When it comes to manufacturing precision parts, traditional techniques have decades – if not centuries – of history behind them. Compared to this, the development of industry-wide standards for AM is still in early stages. Nevertheless, the right strategies and solutions can dramatically reduce the time it takes to qualify a metal 3D print for production. This will help companies to take advantage of the unrivaled design freedom and cost savings that metal AM offers. The following proven methodologies can help metal 3D printers achieve this:
2. CAD Model Checking
The CAD model is the basis for the whole print process, so it’s imperative that the model is accurately measured and verified. A QA team should consist of several members from different disciplines: surgeons or physicians who know the clinical need and the intended outcome of the models; medical physicists to optimize scanning and reconstruction techniques and to ensure that the resulting DICOM files can be processed in the imaging system; radiologists who interpret the models; and engineers and technicians for segmentation, model design, printer maintenance, and more.
The accuracy of a 3D metal printing machine is directly related to the quality of the printed part. For this reason, regular testing and preventive maintenance recalibration is a critical step in the QA process. This includes assessing the accuracy of the forming and material cylinders, as well as confirming the precision of laser overlap during a build. The Eplus3D QA protocol also involves evaluating the performance of the laser and powder bed, to ensure they are operating within their optimal ranges.
However, the latest generation of Sapphire machines has integrated Assure, a revolutionary real-time quality control solution that predicts bulk material properties in real time using multisensor, physics-based excursion detection algorithms. This allows engineers to understand the state of their print and verify it against an approved master print before a production run begins. The result is a more reliable, safer and higher quality print, while eliminating the risk of a costly production setback caused by uncontrolled fluctuations in printing parameters.
3. Pre-Print Inspection
As with every fabrication method, metal 3D printing has its limitations. To overcome these limitations, a thorough QA program is critical. The QA process is typically a manual step, wherein an engineer matches a 2D image of the part to the physical print and checks off a list of requirements.
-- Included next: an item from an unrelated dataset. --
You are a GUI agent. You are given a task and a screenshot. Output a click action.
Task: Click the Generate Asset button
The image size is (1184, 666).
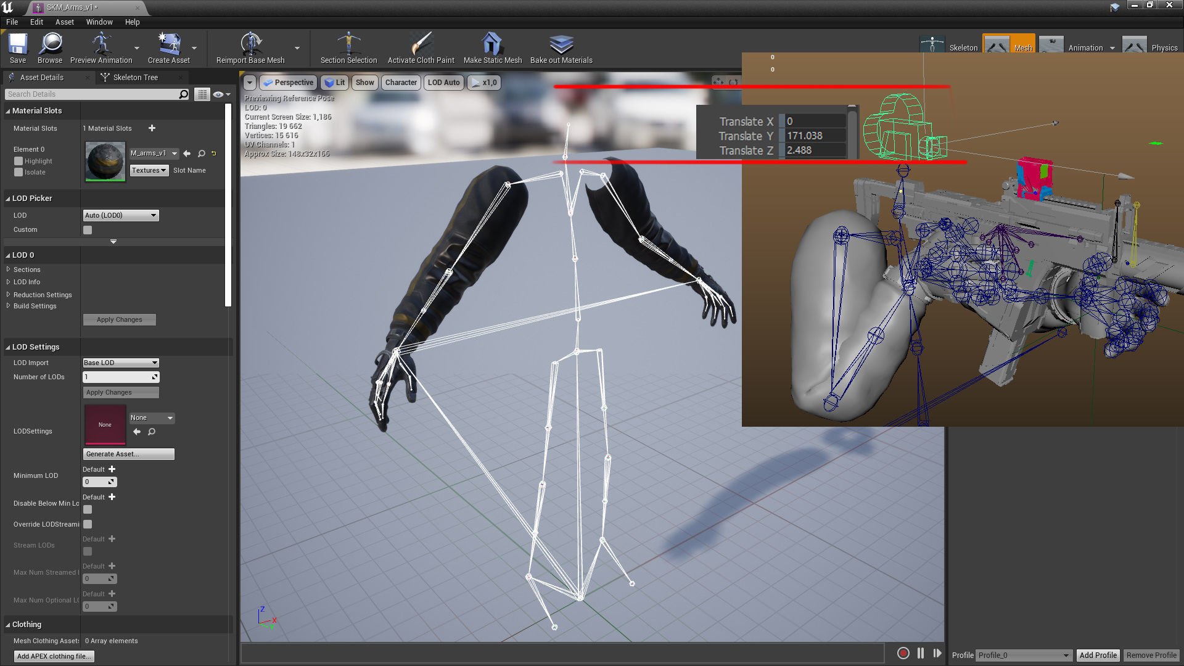[128, 454]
Fortunately, solutions exist to streamline this process, making it a valuable tool for enabling high-value applications with 3D metal printing.
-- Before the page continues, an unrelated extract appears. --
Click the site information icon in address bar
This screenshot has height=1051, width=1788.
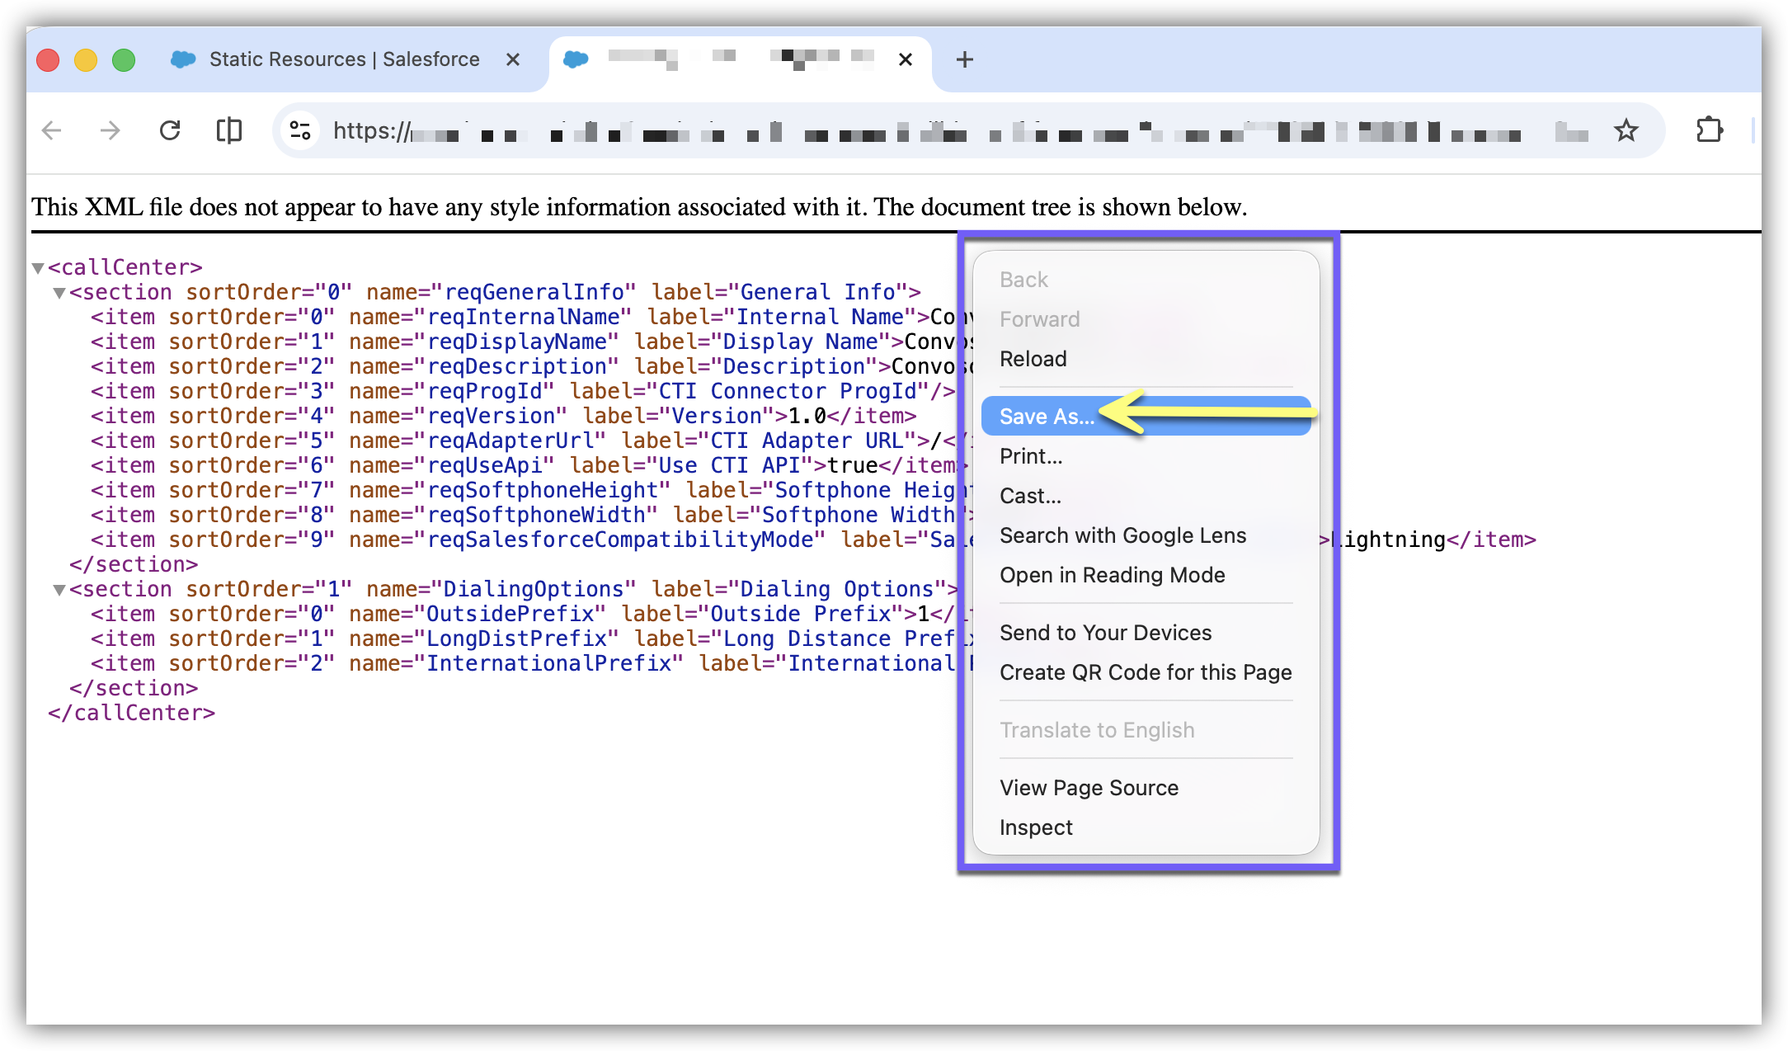coord(300,130)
The system, called Assure, combines a laser beam scanning system with an automated software process for assessing build quality. It can predict bulk material properties in real time and offers a detailed build report that can be used to verify compliance with an approved master print. It also speeds up the move to production by detecting any defects during the build, which allows for corrections to be made in advance of the finished part.
Metal 3D printing has the unique ability to create a number of end-use parts that cannot be fabricated through traditional manufacturing methods. These parts range from highly complex — like topology optimized parts created by generative design software — to those with conformal cooling channels and custom manifold designs. These parts have one thing in common: they all require complex curves and shapes that would be impractical to fabricate using conventional methods.
4. Post-Print Inspection
When it comes to metal 3D printing services for production parts, QA is critical to ensure the part’s strength and quality meet rigorous standards. The end-to-end digital workflow of a part from a CAD file through to a finished product requires a series of highly complex steps that need to work together in order to deliver consistent, high-quality results.
This includes everything from build planning to monitoring to feedback control. For example, simulation helps engineers test how a design will behave in a virtual environment to understand its potential issues like warping or distortion, and avoid them during the print process.
A successful QA program is a team effort, and it’s important to bring together people from across the business in order to understand and meet the needs of the different stakeholders. The QA team should include engineers, metallurgists, designers and operators. Each person will have their own priorities and expertise, but it is crucial that they all work together to ensure that the end product meets the required quality standards.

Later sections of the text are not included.